• [Problem to work on] Extend the article on fast-install conveyor systems shown at Modex 2022, starting after its last sentence.

Accelerating e-commerce volumes are pushing retailers, e-commerce fulfillment companies, and others to get orders out the door faster than ever before, and that often means implementing new or enhanced conveyor systems in their DCs to help speed and streamline fulfillment. Today’s fast pace of business is leaving little time for lengthy, complex equipment installations, however, increasing the need for out-of-the-box solutions that can reduce prep time and allow end-users to respond to accelerating volumes quickly.
“What we’re seeing in the market is a need to get systems ramped up very quickly,” explains Tim Kraus, product manager at conveyance and parcel automation solutions company Intralox, which serves customers in a range of industries, including logistics, food, and consumer packaged goods. “There’s a real focus on getting these systems designed, installed, and running live as quickly as possible.”
It’s a tall order, but the conveyor industry is stepping up with products, technologies, and other solutions designed to do just that. Modex 2022, the logistics and material handling industry trade show held in Atlanta this spring, provided the backdrop for companies to showcase some of their newest offerings, which include everything from pre-engineered control systems to faster product delivery platforms—all of which are aimed at providing low-hassle, high-value solutions for tackling those growing e-commerce demands.
Here’s a look at some time-saving solutions companies were touting in Atlanta earlier this year.
Intralox is offering up its pre-engineered, pre-wired advanced sorter controls (ASC) as one option for meeting accelerating demand in short order. The machine control solution is available with the company’s e-commerce package sorters, which are designed to convey a variety of package types, including polybags, cartons, boxes, and large or irregular-shaped items. The pre-engineered control system eliminates the need for a systems integrator to design and install a complex system from scratch; instead, the integrator can perform a few simple configuration steps—via an interface provided with the ASC—so that the sorter is up and running immediately. The ASC also includes a built-in field bus so integrators can add devices and functionality to a system—without the extra cost, risk, and time traditionally associated with such projects.
The solution not only reduces project development time but also accelerates the go-live schedule for the end-customer, according to Kraus, who says the ASC program represents a growing trend in material handling system design.
“Anything you can do in the factory, before the system ships, to make it more plug-and-play and reduce the need for high-skilled labor is extremely valuable [from a scheduling standpoint]—many companies have focused in that direction,” Kraus explains. “With e-commerce and the need to ramp up facilities really quickly, that trend has just accelerated.”
Kraus says the underlying technology in the company’s ASC is not new; the difference is in providing a ready-to-go packaged solution.
“This provides some real value in terms of startup time and reduced risk for the systems integrator and the end-user,” he explains. “It dramatically reduces engineering [and] installation—and it gets the sorter up and running really quickly.”
Swiss material handling solutions provider Interroll Worldwide Group, which makes products for unit-load handling systems, internal logistics, and automation, is emphasizing the benefits of plug-and-play solutions via its “platform” modules, which offer pre-engineered conveyance systems that can provide a “more tailored mass approach” to the market, according to Barry Miller, the company’s vice president of sales and service for the United States. As one example, Interroll’s modular conveyor platform (MCP) comes in three standard widths, with a choice of energy-efficient drive solutions that allow users to combine pieces and parts to create a system that fits their needs. The modules are pre-assembled, which makes on-site installation faster and easier than traditional systems, Miller adds. The MCP includes independently adjustable side guides, adjustable supports, and integrated electrical conduits that can accommodate add-on components, for instance. Adjustability allows end-users to expand the system to meet future needs.

• [Dataset]
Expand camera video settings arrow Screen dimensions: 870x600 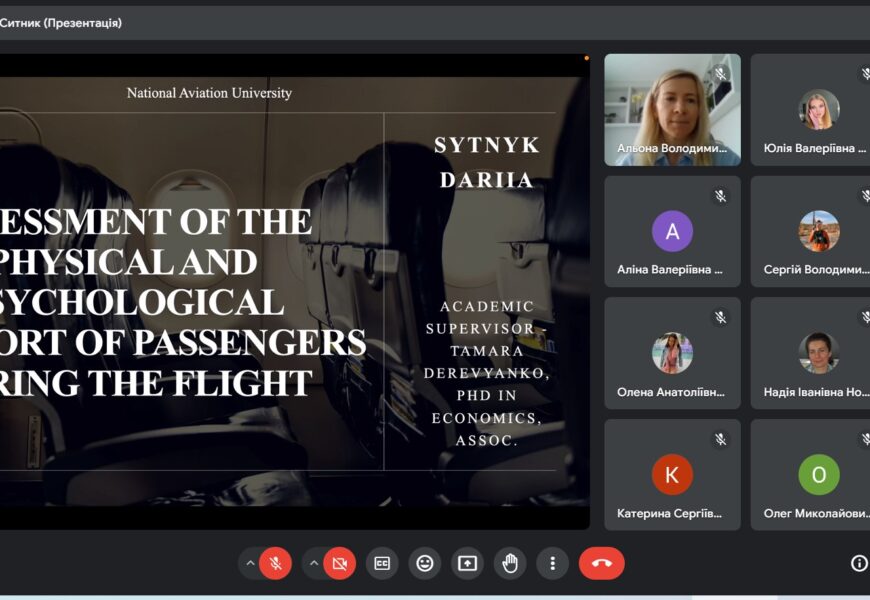(314, 564)
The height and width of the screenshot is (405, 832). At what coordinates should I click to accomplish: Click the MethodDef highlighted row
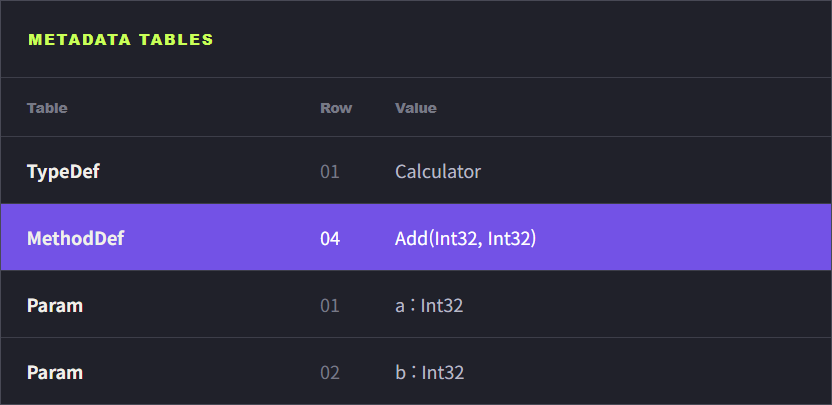[416, 237]
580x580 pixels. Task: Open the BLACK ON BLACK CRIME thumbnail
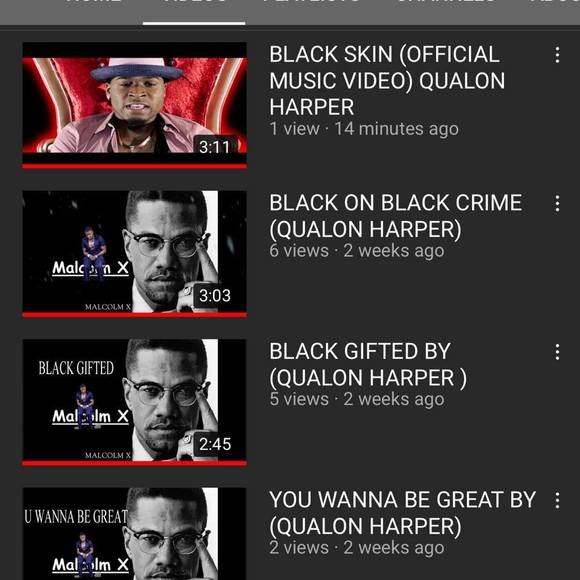(x=135, y=254)
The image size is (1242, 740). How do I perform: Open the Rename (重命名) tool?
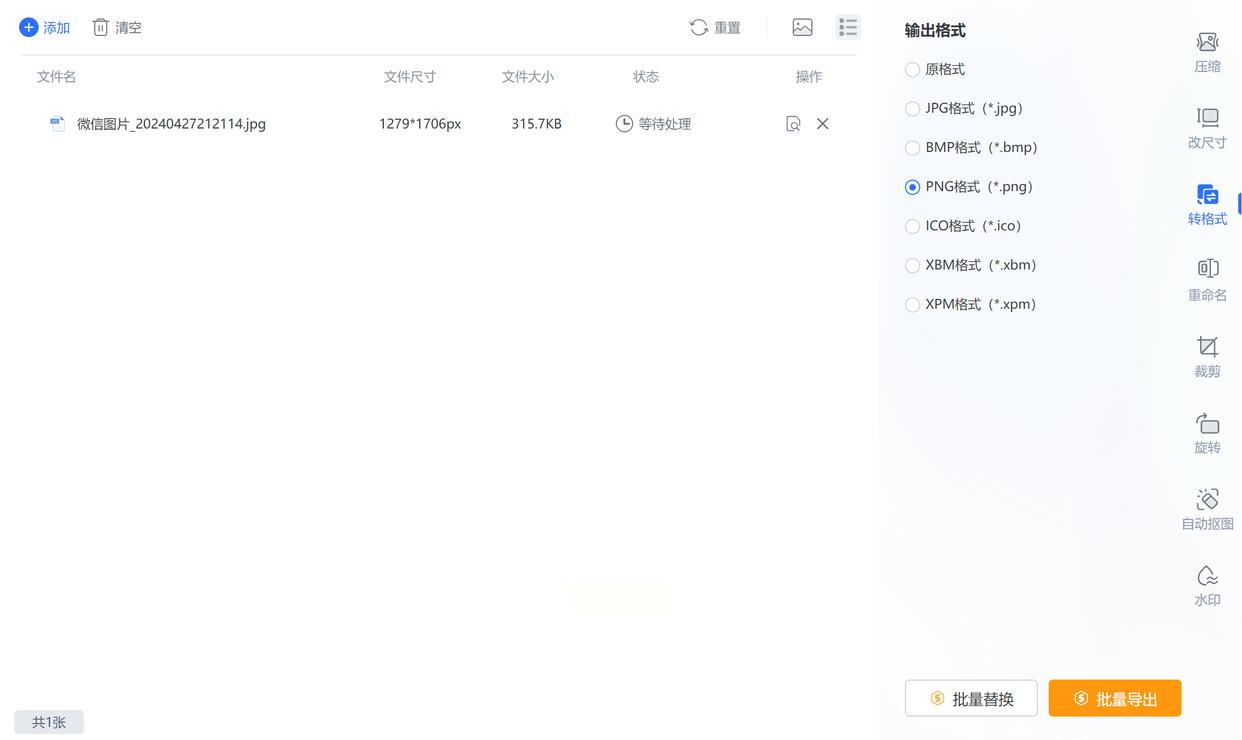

• [The reply]
“Everyone wants something special and unique,” Miller explains, adding that Interroll’s customers are looking for a swift installation as well, especially for e-commerce–related projects. The platform approach allows the company to address those conflicting demands and get projects off the ground quickly, he says.
Some companies are focused on a more back-to-basics approach to helping customers get conveyor projects done quickly: speeding the delivery process. Arkansas-based Hytrol Conveyor has introduced its Preferred Delivery Program (PDP), an effort designed to get its low-voltage E24 conveyor system into customers’ hands faster, according to Mitch Smith, the company’s vice president of business development. The 24-volt conveyor system deploys quickly and is a good solution for both established and startup e-commerce businesses, which have been strong growth sectors, along with parcel and third-party logistics service providers, Smith adds. The Jonesboro, Arkansas-based company added a second manufacturing facility in Fort Smith, Arkansas, last January, allowing it to expand the E24 line and speed manufacturing and shipping processes. A portion of the E24 products are part of the program, with more to be added in the future.
“The new facility is really helping our company meet growth demands—especially [those] driven by e-commerce business,” Smith says, emphasizing customers’ desire for shorter project timeframes over the past two years in particular. “This specialized delivery program is a way [for us] to offer our popular E24 products to customers that need equipment fast.”
Hytrol isn’t alone. Earlier this year, Intralox expanded its U.S. operations with a 310,000-square-foot facility at Tradepoint Atlantic, a 3,000-acre logistics center in Baltimore County, Maryland. The facility increases Intralox’s East Coast footprint by 70% and represents the Louisiana-based company’s third expansion in the region over the past three years. The growth is being driven by logistics industry demand, specifically the need for systems tailored to parcel, postal, e-commerce, and distribution customers, according to the company.
Industry leaders say they expect consumer buying habits and labor market forces will sustain those trends.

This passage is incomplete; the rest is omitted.